The Kelly Criterion describes how to invest if you have utility that goes up logarithmically with the amount of dollars you make. It’s not a foolproof decision theory.
I was under the impression that for infinite repeated play, no matter what your actual utility function is (as long as it is increasing and the total number of dollars is bounded), it turns out that the optimal single-turn strategy “looks like” betting with a logarithmic utility function—hence the Kelly Criterion.
I don’t know much about this though so could be mistaken.
I find the results of the Kelly criterion extremely counterintuitive, but it does answer my question. Thanks. I note that, presumably, we are discussing a lifetime strategy rather than a one-off, so the bankroll should not be my current cash reserves but the net present value of my expected lifetime income stream; but the Kelly fraction is so small that the optimal bet still works out to less than a dollar. Fascinating!
Note that if your thinking is something like “I should probably forgo buying a latte this morning and buy a lottery tickets instead”, then the Kelly criterion does not apply (it does not affect your lifetime income). Instead you should consider how much of your revenue-neutral funds you can spare and weigh the emotional downside of forgoing one expense (a drink: mmm, feels good) against the actual and potential emotional upside of another (a lottery ticket: what if I win, what if I win! + potentially winning—bummer, I lost!).
Well, actually, I find that I cannot bring myself to alieve this counterintuitive result, even after watching a toy Monte Carlo simulation confirm it. So I guess I’ll put in a dollar, and say “Kelly Criterion, obviously” if anyone asks me why not 100 dollars. :D
I did go a bit further towards alief by putting into my toy MC study, with the simple coin-toss game in your link, a bettor who puts in 50% of his bankroll every time—way, way beyond the Kelly fraction, and then having a think about how he managed to lose all his money. (Not literally, but enough that the remaining bankroll was 0 to my printout accuracy.)In ten thousand iterations my longest win and loss streaks are both of ten games. A loss streak of ten games will reduce this bettor’s bankroll by a factor of 1024. But ten winning games will only increase it by about a factor 80. On the other hand, with the Kelly fraction of 4.5%, ten losses reduce your bankroll by about 40%, while ten wins increase it by 62%. The asymmetry in these specific examples is somehow more convincing than the final numbers from the toy MC run.
I mean pretty much exactly that: I plugged in the payoff numbers into the equation, thought hard about my past record of trades & predictions and how calibrated I was in each certainty range to determine my edge, looked at the result of the Kelly Criterion, and felt terror at the idea of committing that much of my Intrade bankroll to one trade.
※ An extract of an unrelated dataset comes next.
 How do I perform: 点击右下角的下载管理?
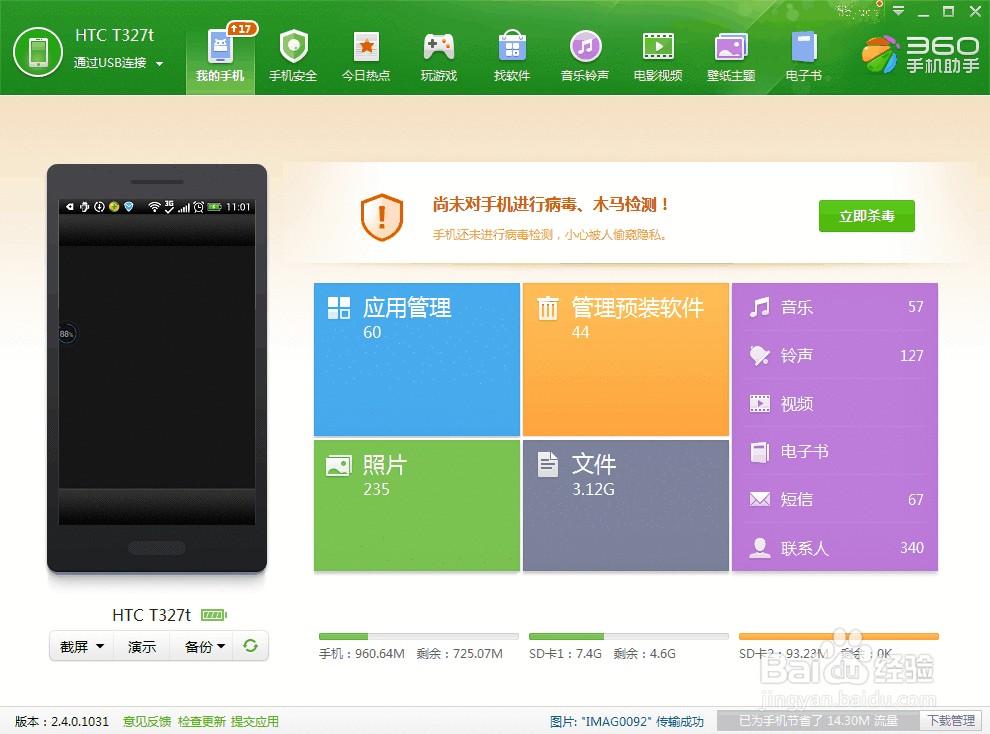[949, 720]
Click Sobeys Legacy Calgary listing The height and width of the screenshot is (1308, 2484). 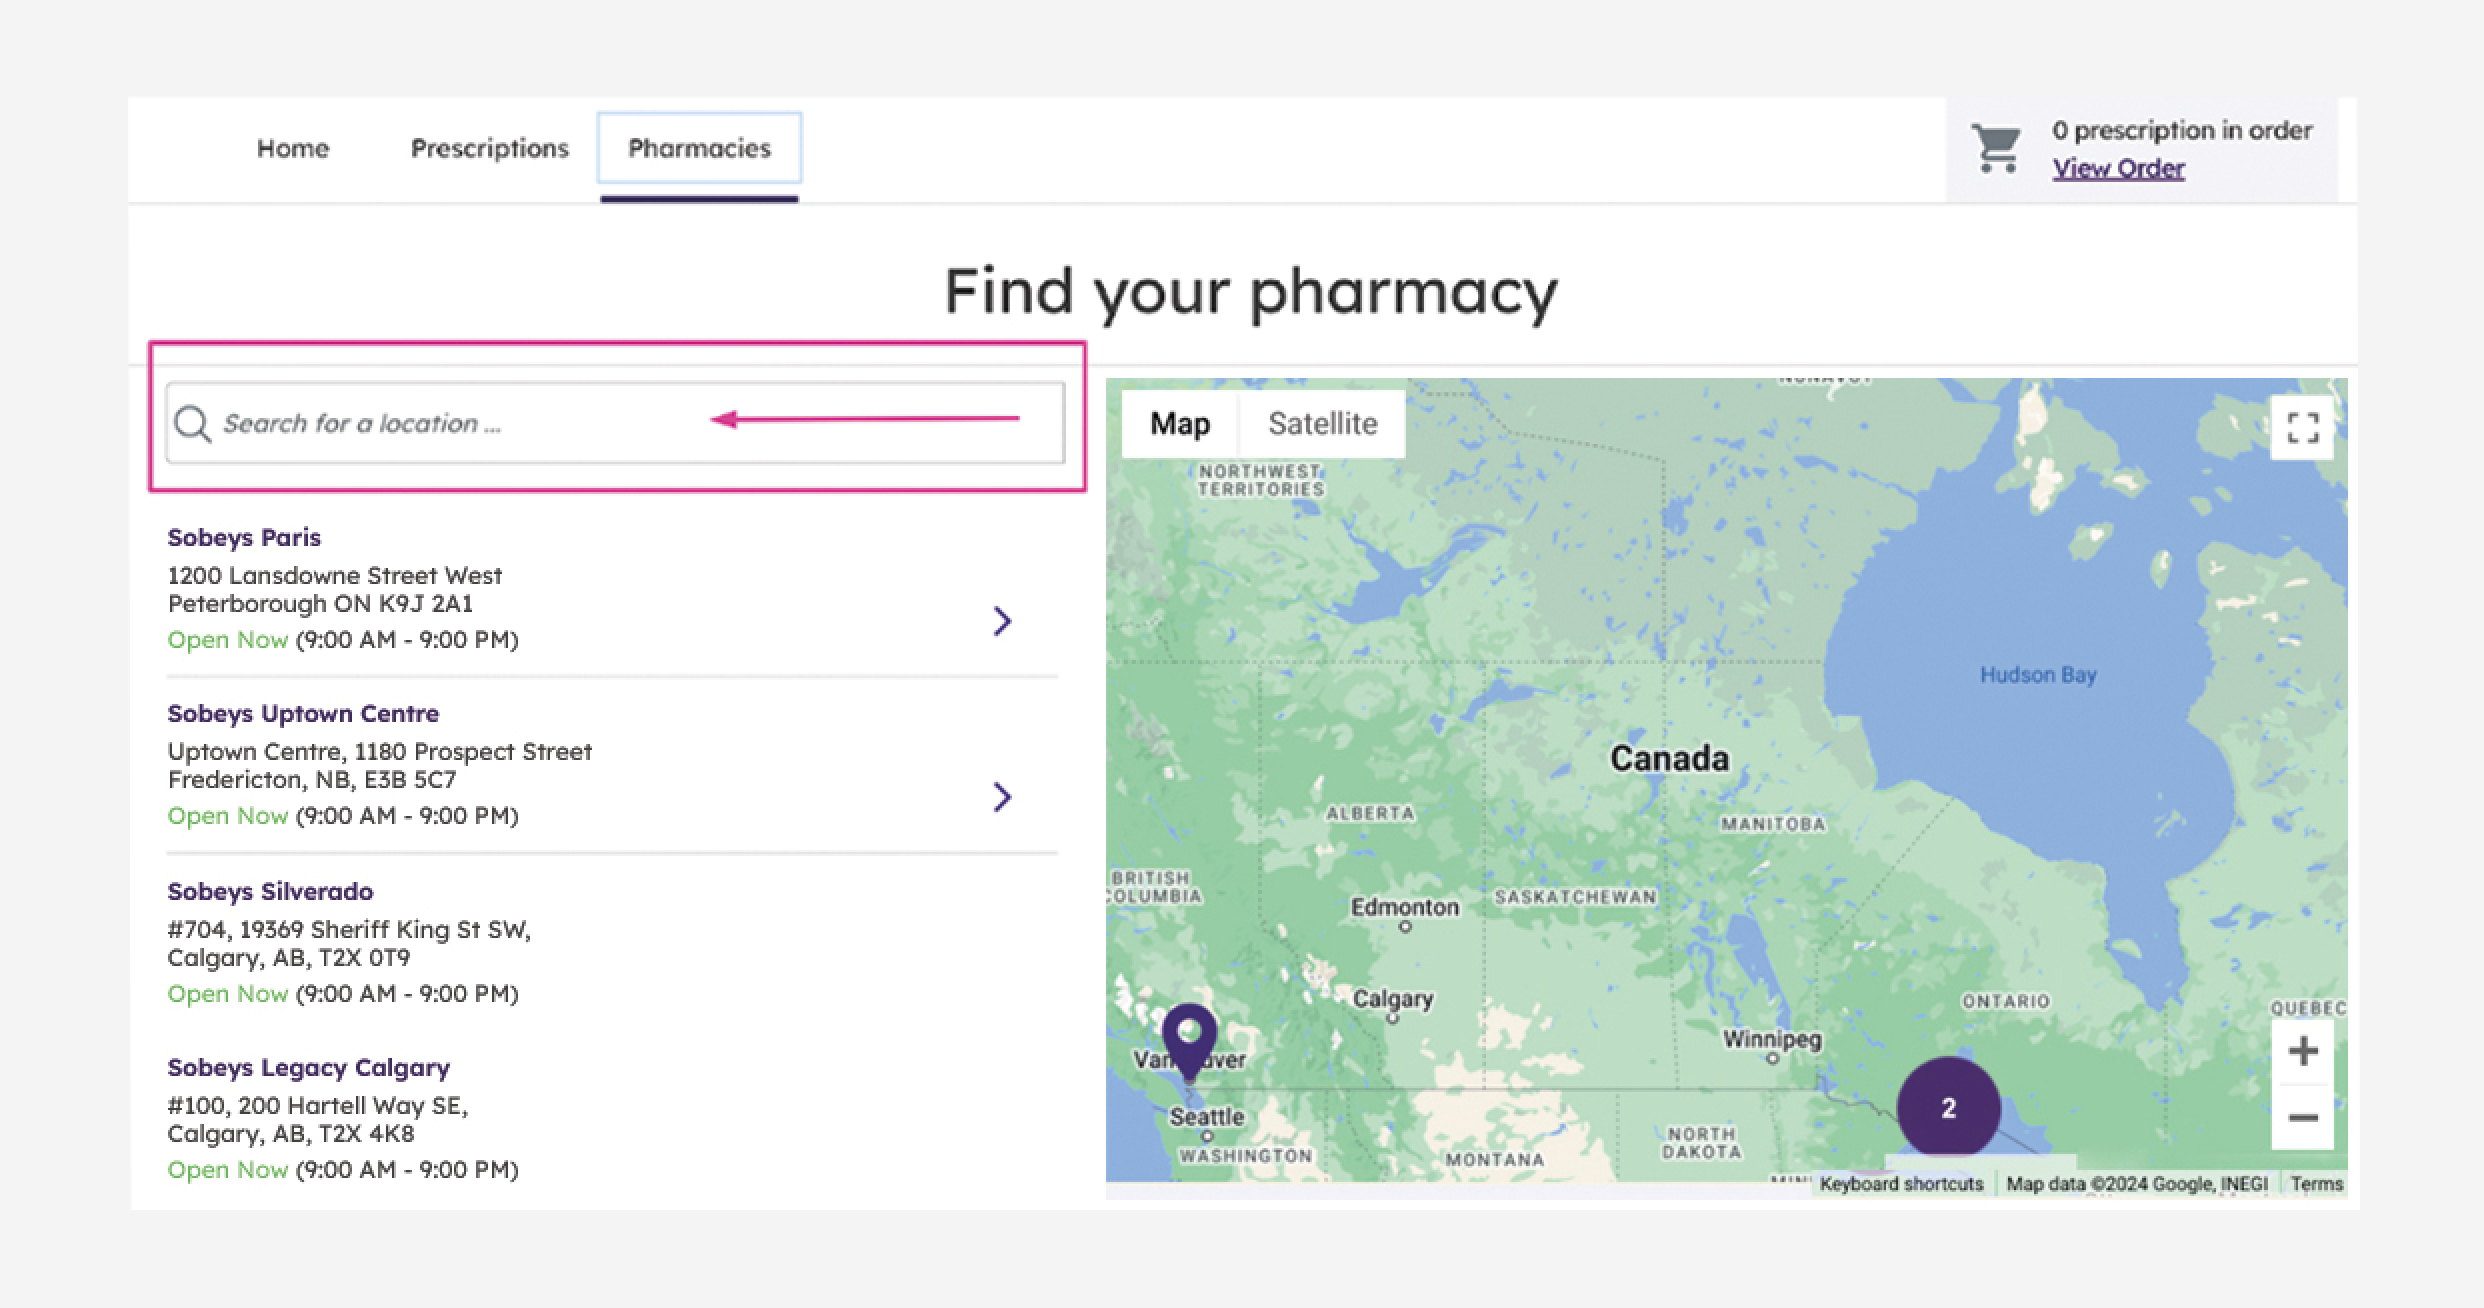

I discuss the KC in http://www.gwern.net/Prediction%20markets#how-much-to-bet
Beyond your fear, was Kelly Bet sizing too aggressive? That is, were you so poorly calibrated that full Kelly would have led to wiping out your bankroll, with the sequence of bets you made?
No, I did fine and ultimately came out of Intrade with a decent profit. But my trades were few enough that I don’t know whether it could show me well calibrated or whether I got lucky.
I don’t think the straightforward Kelly Criterion quite answers the question. It would tell you how many identical tickets you should buy (in a lottery where the jackpot pays out for each winner rather than being shared). The question at hand is different, because by buying more tickets you increase the chance of winning, rather than the payoff for a win.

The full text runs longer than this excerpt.